TO-DO LIST:
A - List every place name that appears in the mushing account below.
B - Answer these from the mushing account below:
(i) How many dogs did Ken Passler have when he showed up in town?
(ii) What flaw did Earl find once the new dog box was on the truck?
(iii) For how many miles was he told at road crossings how bad his sled was?

SOURCE TEXT:
>>>>>

It wasn't long after, a teacher by the name of Ken Passler showed up in town with 9 dogs that a group of kids got interested, and soon there were mobs of dogs.  By the time Earl was in his mid-teens he was running a larger team heading out into the bush to camp and sprint racing with his friends.
After high school he took some of Fred Riddles dogs combined with his to trap and to just go exploring.  One time after hearing about a camp that Fred had told him about, he left and head out into the barrens for 3 to 4 days.  He learned much about keeping dogs and getting along in the wilderness.
Earl tried his hand at sprint racing, but found his team was much too slow.  It was when mid-distance racing came into Saskatchewan in the early 1990's that he discovered where he would fit in. His first mid-distance race was the PA 180 which ran from Prince Albert to Nipawin and back.  
Someone once told me if something comes easy to you, then you likely wont keep at it.  The experiences and hard work are what bring you back.  I'm guessing that this is the case with Earls first race. 
To get to the PA 180 that first year he needed a new dog box, however while changing it his dogs got into a brawl ending with one dog missing chunks of skin which meant he couldn't be used for the race. 
Dog box finally done and on the truck he discovered a major design flaw. The gas tank was no longer accessible.  This caused him to miss the Mushers meeting. 
That night his handler got him drink on vodka (my best guess is the stress leading up to this had nothing to do with how much vodka was drunk!)  
The next morning when he came over the river bank to the start line, late and hung over,  he discovered that he had a different sled than everyone else  (it was a Lorne Swenson sled).  His basket sled looked very out of place and he was reminded at every road crossing for twenty miles just how crappy it was while someone yelled to tell him so.   
The other mushers appreciated Earl and his big heavy sled as the trail which was down the ditches and across fields had been blown in with fresh snow and they all thanked him with a wave of thanks as they passed leaving him behind when they got to the bush.  
Earl scratched at the next checkpoint and instead learned what he could about what was involved in these races.
He had thought that racing would be like a camping trip, running a few hours, then stopping to have tea and tell lies to each other.  At night he figured they would all be camping together telling more lies.  He quickly learned that racing and recreation mushing is not the same at all.  Some of the knowledge and skills can help you, but it is not as intense as a race.

<<<<<

DATA EXTRACT:
>>>>>

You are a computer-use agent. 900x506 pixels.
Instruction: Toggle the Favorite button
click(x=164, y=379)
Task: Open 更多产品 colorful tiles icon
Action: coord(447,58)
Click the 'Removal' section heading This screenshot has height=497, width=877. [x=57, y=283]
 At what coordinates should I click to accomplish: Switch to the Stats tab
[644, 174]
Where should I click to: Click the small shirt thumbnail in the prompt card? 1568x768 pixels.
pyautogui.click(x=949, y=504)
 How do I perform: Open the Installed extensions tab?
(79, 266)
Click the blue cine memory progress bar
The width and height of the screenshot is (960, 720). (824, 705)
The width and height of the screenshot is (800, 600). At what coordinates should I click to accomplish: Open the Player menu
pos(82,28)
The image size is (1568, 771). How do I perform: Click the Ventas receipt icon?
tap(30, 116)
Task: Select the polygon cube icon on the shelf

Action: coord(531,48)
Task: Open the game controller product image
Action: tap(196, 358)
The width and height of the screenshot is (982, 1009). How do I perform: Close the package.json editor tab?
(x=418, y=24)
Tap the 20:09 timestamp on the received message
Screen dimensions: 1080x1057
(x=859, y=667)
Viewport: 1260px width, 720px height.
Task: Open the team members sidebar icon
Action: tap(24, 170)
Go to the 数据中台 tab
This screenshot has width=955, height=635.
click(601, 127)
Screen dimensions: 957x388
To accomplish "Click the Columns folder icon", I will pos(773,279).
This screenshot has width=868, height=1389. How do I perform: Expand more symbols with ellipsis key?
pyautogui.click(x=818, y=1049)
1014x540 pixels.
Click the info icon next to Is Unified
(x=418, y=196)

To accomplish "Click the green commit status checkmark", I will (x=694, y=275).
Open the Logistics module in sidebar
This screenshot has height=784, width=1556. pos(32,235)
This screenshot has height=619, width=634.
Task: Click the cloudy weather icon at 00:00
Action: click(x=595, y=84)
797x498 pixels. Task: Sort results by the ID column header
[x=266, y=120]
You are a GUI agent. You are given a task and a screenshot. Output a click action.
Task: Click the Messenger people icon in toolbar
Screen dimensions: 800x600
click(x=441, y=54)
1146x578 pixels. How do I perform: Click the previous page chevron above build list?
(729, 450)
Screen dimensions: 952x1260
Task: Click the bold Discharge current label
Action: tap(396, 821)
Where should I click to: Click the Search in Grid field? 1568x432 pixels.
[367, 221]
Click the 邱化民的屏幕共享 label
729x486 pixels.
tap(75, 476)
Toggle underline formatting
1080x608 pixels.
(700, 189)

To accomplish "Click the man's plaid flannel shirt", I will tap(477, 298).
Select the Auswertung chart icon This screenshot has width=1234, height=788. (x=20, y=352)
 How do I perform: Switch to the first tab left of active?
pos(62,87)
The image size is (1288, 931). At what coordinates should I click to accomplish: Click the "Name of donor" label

<<<<<

EXPECTED RESULTS:
A - Saskatchewan, Prince Albert, Nipawin

B -
(i) 9
(ii) The gas tank was no longer accessible.
(iii) Twenty miles